14

I am searching only by couple of fields but I want to be able to store the whole document in ES in order not to additional DB (MySQL) queries.

I tried adding index: no, store: no to whole objects/properties in the mapping but I'm still not sure if the fields are being indexed and add unnecessary overhead.

Let's say I've got books and each has an author. I want to search only by book title, but I want to be able to retrieve the whole document.

Is this okay:

mappings:
properties:
    title:
        type: string
        index: analyzed
    author:
        type: object
        index: no
        store: no
        properties:
            first_name:
                type: string
            last_name:
                type: string

Or should I rather do:

mappings:
properties:
    title:
        type: string
        index: analyzed
    author:
        type: object
        properties:
            first_name:
                index: no
                store: no
                type: string
            last_name:
                index: no
                store: no
                type: string

Or maybe I am doing it completely wrong?
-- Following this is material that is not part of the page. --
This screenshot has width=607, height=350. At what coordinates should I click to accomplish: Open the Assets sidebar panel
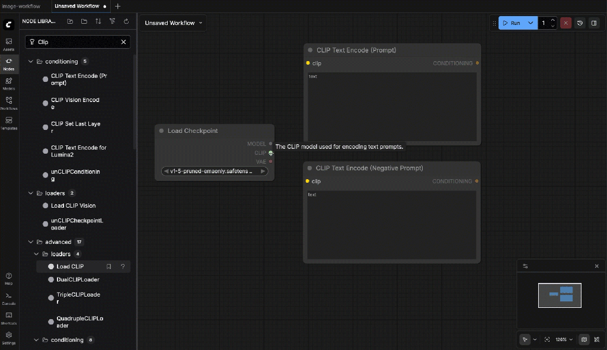coord(9,44)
And what about nested properties that should not be indexed?

Яois
  • 3,838
  • 4
  • 28
  • 50
pinkeen
  • 690
  • 3
  • 10
  • 21

2 Answers2

11

By default the _source of the document is stored regardless of the fields that you choose to index. The _source is used to return the document in the search results, whereas the fields that are indexed are used for searching.

You can't set index: no on an object to prevent all fields in an object being indexed, but you can do what you want with Dynamic Templates using path_match property to apply the index: no setting to every field within an object. Here is a simple example.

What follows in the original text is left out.